**Goal of the exercise:** Nothing in the records should be left out; transcribe them exactly.

*** Entries provided

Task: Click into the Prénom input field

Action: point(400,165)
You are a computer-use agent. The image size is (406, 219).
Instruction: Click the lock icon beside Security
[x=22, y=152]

******

**Result of the exercise:**
Task: Click into the Prénom input field

Action: point(400,165)
You are a computer-use agent. The image size is (406, 219).
Instruction: Click the lock icon beside Security
[x=22, y=152]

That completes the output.